Penambahan kasus yang naik-turun, menurut Pandu Riono, akibat tidak konsistennya pelaksanaan PSBB. Kepatuhan masyarakat yang sudah mencapai 60 persen pada akhir April, kini mulai tidak efektif lagi. Misalnya, orang-orang berkumpul di depan restoran cepat saji McDonald’s Sarinah, Jakarta Pusat pada hari terakhir operasionalnya. Tidak ada pula aparat keamanan yang membubarkan kerumunan tersebut.

Kapasitas Tes Terbatas

Pandu Riono menilai tren kasus baru yang mengalami perlambatan tetap harus diimbangi dengan jumlah tes. Masih rendahnya kapasitas tes menunjukkan banyak kasus yang belum terdeteksi.

Secara nasional, uji spesimen di DKI Jakarta tercatat paling tinggi, yakni 102,4 ribu sampel hingga 15 Mei. Namun, rasio spesimen positif terhadap total tes (positivity rate) juga masih tinggi sebesar 8 persen. Artinya, satu spesimen terinfeksi bisa ditemukan cukup dengan menguji 13 spesimen.

Karena kapasitas tes terbatas, maka ada tiga hal yang harus diperhatikan. Kasus baru, jumlah PDP (pasien dalam pengawasan), dan jumlah kematian,” katanya.

Jumlah PDP Masih Tinggi

Pandu Riono berpendapat PDP merupakan antrean orang yang belum diperiksa Covid-19. Padahal, mereka telah melakukan kontak langsung dengan pasien positif. Jumlahnya pun masih berfluktuasi sejak awal pandemi di Ibu Kota. Hingga 15 Mei, sebanyak 558 orang masih dirawat, turun sedikit setelah tiga hari sebelumnya mengalami kenaikan.

Pemakaman dengan Protap Covid-19

Jumlah kematian kasus terkonfirmasi positif Covid-19 di DKI Jakarta mengalami penurunan pada dua pekan pertama Mei, menjadi kurang dari 10 orang per hari. Namun, total seluruh pemakaman jenazah dengan protap penanganan penyakit tersebut belum berkurang.

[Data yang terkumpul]
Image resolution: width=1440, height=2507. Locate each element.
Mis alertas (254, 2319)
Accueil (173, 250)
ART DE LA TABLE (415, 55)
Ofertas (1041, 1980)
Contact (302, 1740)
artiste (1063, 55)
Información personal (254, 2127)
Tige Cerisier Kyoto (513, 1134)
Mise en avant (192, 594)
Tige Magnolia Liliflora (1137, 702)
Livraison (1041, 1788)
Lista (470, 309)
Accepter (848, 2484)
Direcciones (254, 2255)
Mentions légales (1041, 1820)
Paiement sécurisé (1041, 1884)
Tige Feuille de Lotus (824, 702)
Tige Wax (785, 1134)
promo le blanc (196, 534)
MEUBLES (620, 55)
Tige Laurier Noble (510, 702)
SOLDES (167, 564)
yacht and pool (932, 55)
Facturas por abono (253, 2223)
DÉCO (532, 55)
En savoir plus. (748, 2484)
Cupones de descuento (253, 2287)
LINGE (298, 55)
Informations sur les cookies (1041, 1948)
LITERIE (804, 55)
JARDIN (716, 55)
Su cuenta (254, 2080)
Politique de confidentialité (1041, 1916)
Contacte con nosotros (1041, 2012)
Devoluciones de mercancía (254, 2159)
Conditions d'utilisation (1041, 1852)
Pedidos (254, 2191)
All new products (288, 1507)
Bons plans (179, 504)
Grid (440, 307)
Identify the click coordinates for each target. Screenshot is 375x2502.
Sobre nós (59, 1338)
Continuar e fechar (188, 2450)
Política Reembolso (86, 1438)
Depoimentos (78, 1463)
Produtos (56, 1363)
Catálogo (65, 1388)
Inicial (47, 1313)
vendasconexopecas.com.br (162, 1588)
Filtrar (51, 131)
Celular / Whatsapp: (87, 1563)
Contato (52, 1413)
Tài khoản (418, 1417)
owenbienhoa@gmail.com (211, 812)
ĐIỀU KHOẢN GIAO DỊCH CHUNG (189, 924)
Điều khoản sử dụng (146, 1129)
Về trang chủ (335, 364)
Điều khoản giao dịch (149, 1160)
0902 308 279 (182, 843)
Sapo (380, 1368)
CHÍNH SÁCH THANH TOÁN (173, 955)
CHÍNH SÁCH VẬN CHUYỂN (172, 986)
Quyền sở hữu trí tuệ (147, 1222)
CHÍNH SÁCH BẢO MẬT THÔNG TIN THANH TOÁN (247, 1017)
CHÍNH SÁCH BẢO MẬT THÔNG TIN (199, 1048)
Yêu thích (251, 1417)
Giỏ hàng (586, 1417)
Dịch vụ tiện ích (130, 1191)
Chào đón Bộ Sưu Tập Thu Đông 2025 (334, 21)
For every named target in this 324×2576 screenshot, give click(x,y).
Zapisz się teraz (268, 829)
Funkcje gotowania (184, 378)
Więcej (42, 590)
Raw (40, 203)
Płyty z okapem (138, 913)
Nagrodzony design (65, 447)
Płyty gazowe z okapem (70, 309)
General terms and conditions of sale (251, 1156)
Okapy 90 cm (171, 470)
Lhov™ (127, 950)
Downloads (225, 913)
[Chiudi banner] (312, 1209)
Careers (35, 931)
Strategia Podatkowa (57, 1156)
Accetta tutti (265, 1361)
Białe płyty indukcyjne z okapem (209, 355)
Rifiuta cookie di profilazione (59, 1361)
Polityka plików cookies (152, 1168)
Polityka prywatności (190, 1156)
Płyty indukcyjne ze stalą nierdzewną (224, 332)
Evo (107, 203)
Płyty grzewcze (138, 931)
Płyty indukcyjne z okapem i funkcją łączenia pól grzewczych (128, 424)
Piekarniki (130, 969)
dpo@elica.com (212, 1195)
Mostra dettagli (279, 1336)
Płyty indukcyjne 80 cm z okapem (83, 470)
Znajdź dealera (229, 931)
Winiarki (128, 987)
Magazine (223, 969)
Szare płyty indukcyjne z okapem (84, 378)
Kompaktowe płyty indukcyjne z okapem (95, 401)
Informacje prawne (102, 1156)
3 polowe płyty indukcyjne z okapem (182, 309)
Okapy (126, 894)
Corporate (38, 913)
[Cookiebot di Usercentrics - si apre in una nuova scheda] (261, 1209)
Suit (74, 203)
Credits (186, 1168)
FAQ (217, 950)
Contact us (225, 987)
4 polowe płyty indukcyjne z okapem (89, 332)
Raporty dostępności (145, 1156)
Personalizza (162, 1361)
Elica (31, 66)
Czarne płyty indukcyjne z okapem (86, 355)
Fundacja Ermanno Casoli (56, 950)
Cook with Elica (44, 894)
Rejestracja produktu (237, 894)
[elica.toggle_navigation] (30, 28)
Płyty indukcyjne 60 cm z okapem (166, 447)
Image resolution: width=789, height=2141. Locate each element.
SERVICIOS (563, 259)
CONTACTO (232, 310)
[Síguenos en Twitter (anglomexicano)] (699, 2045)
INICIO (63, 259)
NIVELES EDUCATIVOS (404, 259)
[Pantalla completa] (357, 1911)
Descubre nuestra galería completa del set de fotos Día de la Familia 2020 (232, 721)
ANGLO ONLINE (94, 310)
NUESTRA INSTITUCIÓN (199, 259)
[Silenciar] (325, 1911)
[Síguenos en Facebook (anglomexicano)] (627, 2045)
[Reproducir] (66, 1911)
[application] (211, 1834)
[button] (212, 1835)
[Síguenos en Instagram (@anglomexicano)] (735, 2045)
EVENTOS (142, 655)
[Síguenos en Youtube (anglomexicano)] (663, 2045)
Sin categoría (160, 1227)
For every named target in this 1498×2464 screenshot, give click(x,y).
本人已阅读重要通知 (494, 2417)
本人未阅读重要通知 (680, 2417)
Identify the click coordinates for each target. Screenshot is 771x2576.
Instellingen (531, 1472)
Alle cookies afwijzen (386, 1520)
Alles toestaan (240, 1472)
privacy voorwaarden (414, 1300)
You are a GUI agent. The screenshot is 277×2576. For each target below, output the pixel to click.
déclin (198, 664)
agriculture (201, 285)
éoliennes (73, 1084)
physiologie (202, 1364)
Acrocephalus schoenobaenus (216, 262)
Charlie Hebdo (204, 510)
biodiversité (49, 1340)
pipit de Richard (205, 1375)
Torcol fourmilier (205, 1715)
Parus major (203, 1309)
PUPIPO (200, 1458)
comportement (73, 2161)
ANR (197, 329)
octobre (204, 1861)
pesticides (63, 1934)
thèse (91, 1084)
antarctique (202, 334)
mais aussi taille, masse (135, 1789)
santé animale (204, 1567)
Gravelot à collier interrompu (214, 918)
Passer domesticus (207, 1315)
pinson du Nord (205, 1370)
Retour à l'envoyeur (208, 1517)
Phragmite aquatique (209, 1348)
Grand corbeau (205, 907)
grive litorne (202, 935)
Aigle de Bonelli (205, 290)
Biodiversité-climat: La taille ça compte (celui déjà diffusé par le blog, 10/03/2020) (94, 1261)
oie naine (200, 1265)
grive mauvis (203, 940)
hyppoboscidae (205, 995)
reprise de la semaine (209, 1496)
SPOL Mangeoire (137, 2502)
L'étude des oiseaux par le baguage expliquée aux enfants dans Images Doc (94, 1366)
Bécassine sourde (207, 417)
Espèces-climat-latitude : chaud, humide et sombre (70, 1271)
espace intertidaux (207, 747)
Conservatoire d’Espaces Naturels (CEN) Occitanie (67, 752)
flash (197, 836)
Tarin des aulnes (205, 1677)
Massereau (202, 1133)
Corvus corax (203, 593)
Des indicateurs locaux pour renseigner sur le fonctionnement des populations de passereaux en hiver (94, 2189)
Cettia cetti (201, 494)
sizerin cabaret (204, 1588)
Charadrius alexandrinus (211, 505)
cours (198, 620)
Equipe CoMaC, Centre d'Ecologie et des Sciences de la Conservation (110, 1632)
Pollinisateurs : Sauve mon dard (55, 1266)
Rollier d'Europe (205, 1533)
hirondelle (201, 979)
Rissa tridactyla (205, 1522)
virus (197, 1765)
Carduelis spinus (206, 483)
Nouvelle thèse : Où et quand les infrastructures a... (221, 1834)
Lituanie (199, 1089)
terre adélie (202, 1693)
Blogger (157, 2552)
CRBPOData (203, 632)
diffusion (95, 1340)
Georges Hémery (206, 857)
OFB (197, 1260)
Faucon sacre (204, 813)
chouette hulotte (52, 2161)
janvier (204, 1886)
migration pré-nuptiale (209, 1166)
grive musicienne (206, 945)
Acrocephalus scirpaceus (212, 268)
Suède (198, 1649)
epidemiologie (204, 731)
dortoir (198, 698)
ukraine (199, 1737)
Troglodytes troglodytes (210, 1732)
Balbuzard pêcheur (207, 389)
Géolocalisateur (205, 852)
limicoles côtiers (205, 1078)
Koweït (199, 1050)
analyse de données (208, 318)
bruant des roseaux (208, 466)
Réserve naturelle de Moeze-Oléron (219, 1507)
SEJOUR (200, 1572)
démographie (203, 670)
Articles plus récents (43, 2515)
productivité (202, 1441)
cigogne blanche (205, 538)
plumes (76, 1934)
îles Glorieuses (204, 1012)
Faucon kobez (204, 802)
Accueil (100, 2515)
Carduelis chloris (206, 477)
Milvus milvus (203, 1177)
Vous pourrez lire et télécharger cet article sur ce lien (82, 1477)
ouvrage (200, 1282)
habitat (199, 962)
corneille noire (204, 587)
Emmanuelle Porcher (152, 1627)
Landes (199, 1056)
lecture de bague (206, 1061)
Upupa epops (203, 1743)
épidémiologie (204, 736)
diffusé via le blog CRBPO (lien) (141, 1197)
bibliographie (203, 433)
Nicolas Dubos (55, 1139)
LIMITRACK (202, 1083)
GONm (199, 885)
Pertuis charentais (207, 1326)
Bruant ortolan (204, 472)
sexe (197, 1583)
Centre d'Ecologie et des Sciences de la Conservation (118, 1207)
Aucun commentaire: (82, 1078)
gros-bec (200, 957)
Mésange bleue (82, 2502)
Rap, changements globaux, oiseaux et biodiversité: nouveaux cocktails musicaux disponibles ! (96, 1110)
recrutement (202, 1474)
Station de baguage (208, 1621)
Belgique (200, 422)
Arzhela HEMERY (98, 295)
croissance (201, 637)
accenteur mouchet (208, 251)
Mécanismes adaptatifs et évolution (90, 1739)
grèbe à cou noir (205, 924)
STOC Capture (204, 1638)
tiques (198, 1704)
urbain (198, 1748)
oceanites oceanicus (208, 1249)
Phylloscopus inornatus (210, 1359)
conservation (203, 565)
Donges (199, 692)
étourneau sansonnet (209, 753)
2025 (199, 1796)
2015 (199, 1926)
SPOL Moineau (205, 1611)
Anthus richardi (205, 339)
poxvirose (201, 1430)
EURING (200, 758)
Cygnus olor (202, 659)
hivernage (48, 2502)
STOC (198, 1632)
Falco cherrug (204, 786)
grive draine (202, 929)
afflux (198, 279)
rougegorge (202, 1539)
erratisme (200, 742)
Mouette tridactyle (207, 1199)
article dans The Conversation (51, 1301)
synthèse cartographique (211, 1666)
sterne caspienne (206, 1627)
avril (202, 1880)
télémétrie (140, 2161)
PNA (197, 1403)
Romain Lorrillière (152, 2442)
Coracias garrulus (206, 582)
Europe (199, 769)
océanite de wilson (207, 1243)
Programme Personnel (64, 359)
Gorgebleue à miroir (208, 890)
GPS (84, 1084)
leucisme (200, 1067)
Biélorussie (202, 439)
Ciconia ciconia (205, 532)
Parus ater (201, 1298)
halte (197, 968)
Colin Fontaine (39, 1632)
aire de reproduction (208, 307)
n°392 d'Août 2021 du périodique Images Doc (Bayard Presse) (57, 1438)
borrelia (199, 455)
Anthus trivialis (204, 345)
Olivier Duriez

* **PETUNJUK LATIHAN**
Tuliskan kembali tanpa perubahan bagian teks bacaan yang dimulai dengan kata-kata "Secara nasional, uji" dan berakhir pada "sebelumnya mengalami kenaikan.".

* **JAWABAN TUGAS**
Secara nasional, uji spesimen di DKI Jakarta tercatat paling tinggi, yakni 102,4 ribu sampel hingga 15 Mei. Namun, rasio spesimen positif terhadap total tes (positivity rate) juga masih tinggi sebesar 8 persen. Artinya, satu spesimen terinfeksi bisa ditemukan cukup dengan menguji 13 spesimen.

Karena kapasitas tes terbatas, maka ada tiga hal yang harus diperhatikan. Kasus baru, jumlah PDP (pasien dalam pengawasan), dan jumlah kematian,” katanya.

Jumlah PDP Masih Tinggi

Pandu Riono berpendapat PDP merupakan antrean orang yang belum diperiksa Covid-19. Padahal, mereka telah melakukan kontak langsung dengan pasien positif. Jumlahnya pun masih berfluktuasi sejak awal pandemi di Ibu Kota. Hingga 15 Mei, sebanyak 558 orang masih dirawat, turun sedikit setelah tiga hari sebelumnya mengalami kenaikan.